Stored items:
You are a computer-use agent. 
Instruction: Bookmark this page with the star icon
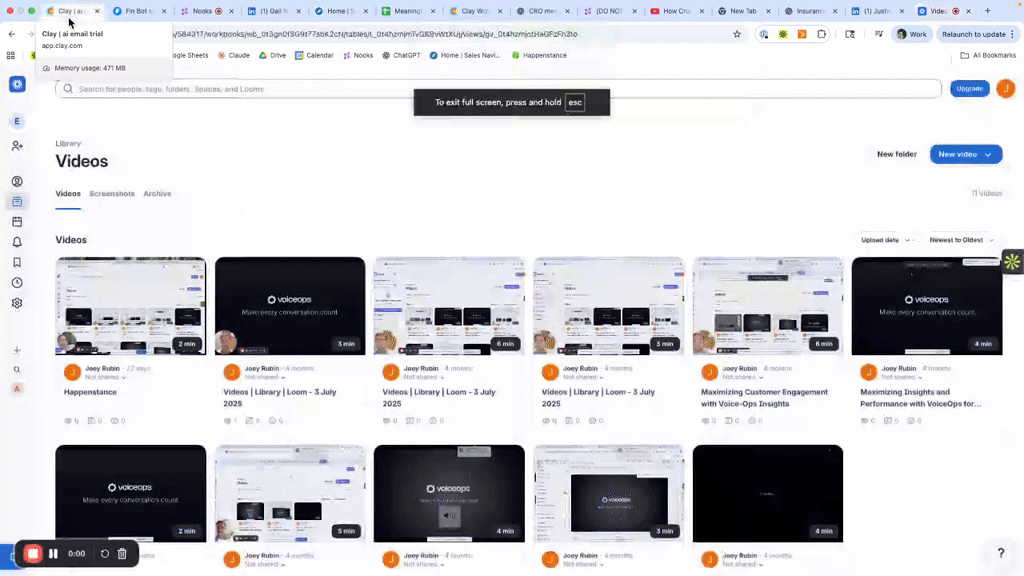(737, 33)
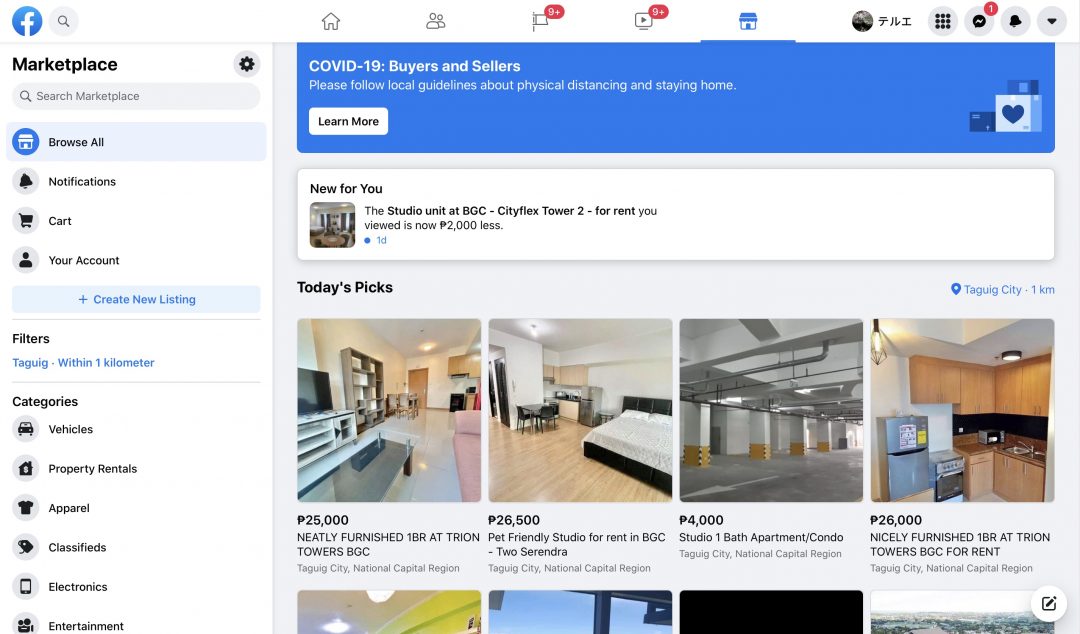Open the notifications bell in top bar

pyautogui.click(x=1015, y=21)
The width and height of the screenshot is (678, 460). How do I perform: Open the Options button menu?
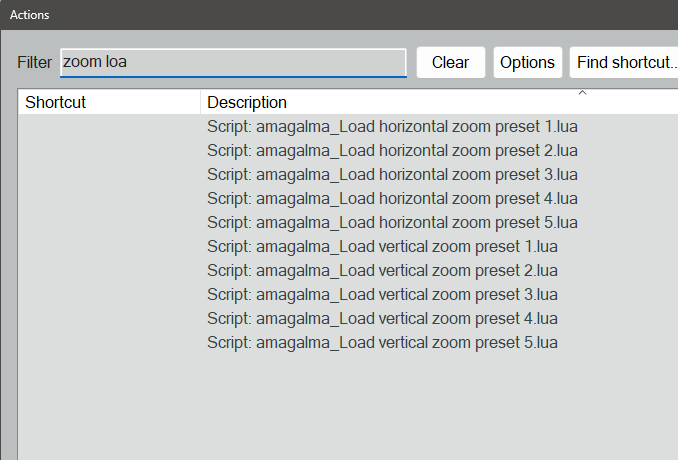coord(527,62)
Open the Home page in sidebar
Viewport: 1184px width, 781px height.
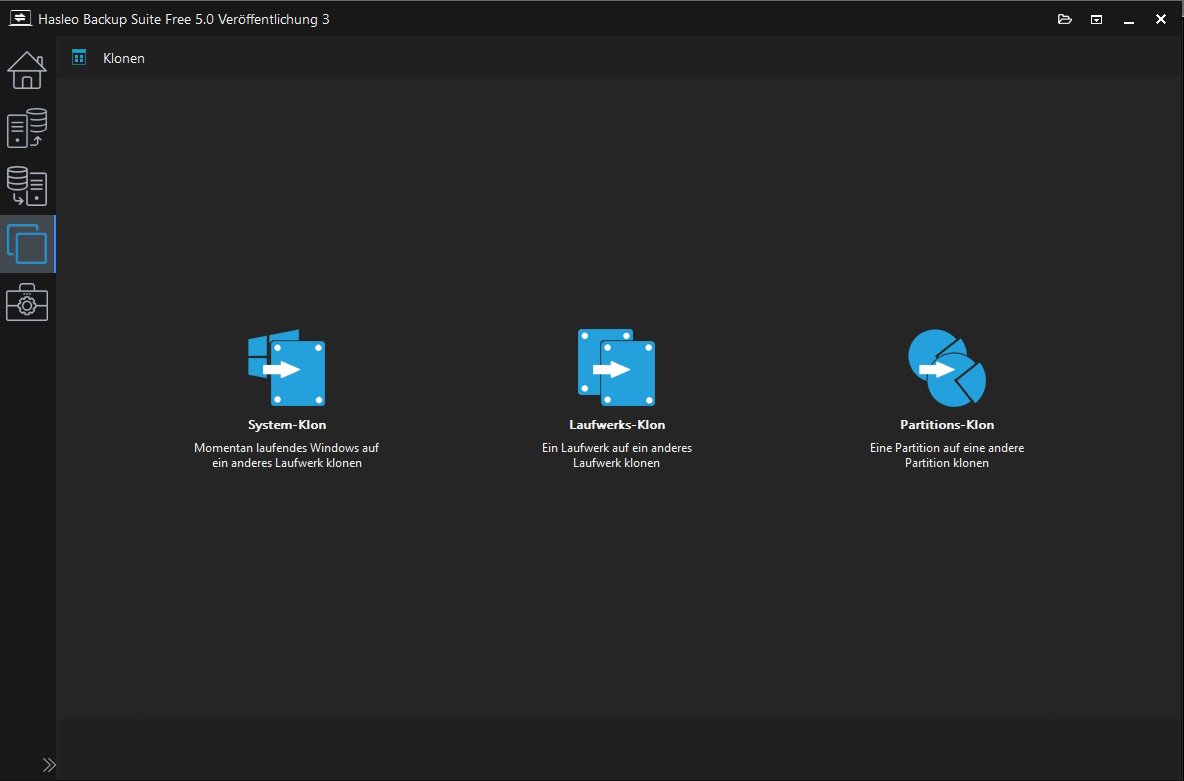(x=27, y=70)
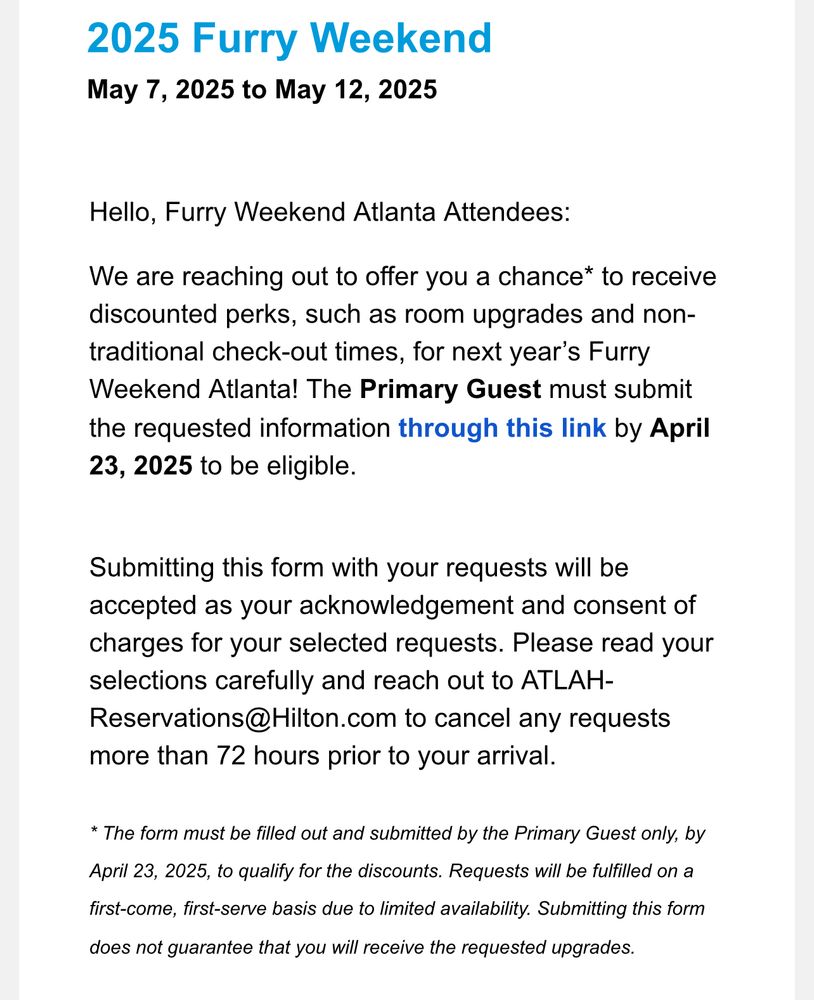
Task: Click the "Submitting this form with your requests" sentence start
Action: pyautogui.click(x=318, y=568)
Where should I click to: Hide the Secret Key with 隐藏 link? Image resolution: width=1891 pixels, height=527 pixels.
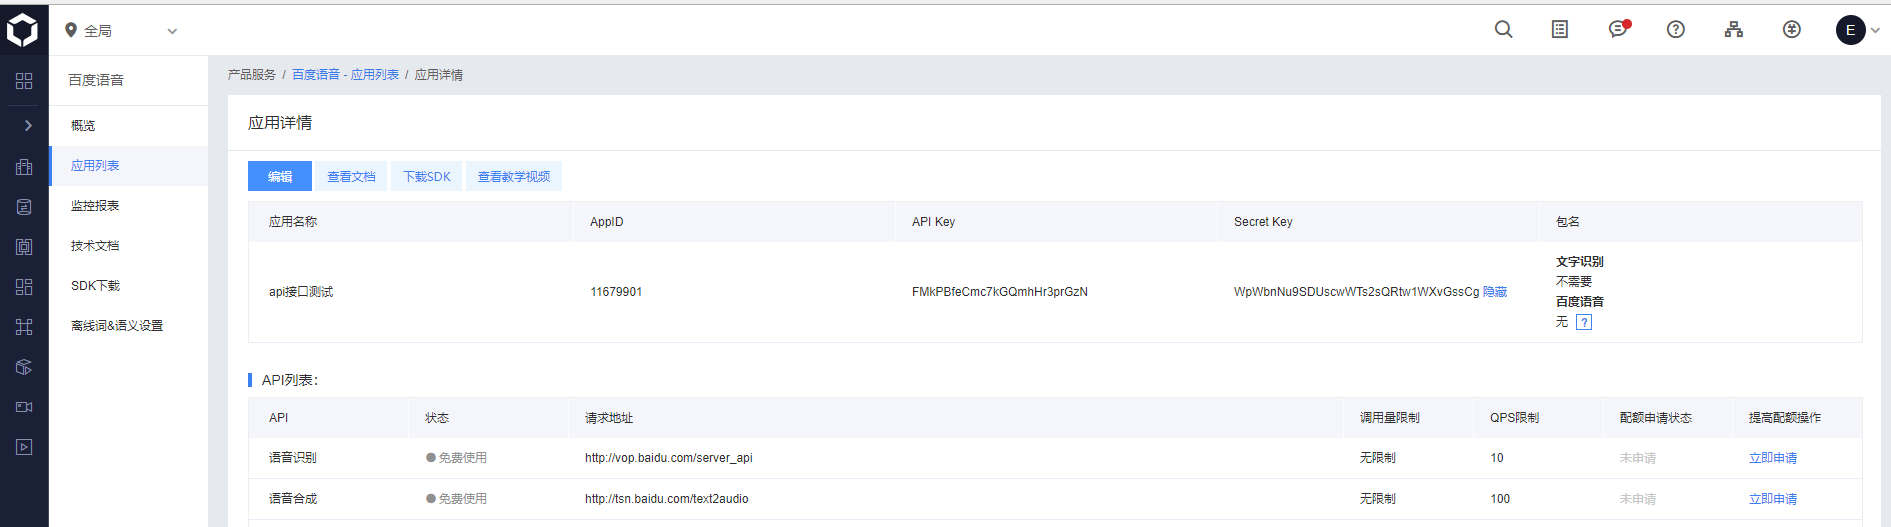(x=1495, y=292)

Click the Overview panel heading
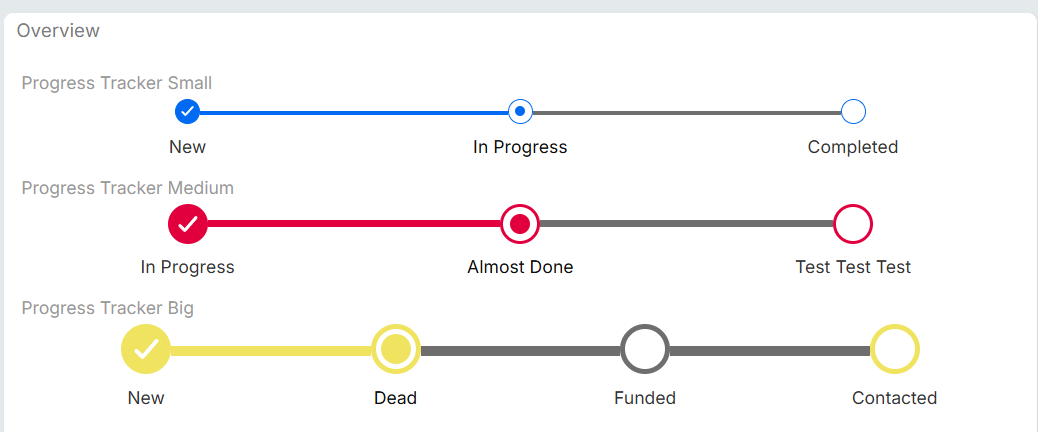(x=58, y=31)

WORK TO BE COMPLETED: Pictures aside, restate the entries word for word.

RESULT FOR THIS TASK:
You are a computer-use agent. 
Instruction: Bookmark this page with the star icon
(737, 33)
Open the notifications bell in top bar

pyautogui.click(x=1015, y=21)
The width and height of the screenshot is (678, 460). How do I perform: Open the Options button menu?
coord(527,62)
Open the Home page in sidebar
Viewport: 1184px width, 781px height.
(x=27, y=70)
Task: Click the "Submitting this form with your requests" sentence start
Action: pyautogui.click(x=318, y=568)
Where should I click to: Hide the Secret Key with 隐藏 link? Image resolution: width=1891 pixels, height=527 pixels.
(x=1495, y=292)

Click the Overview panel heading
(x=58, y=31)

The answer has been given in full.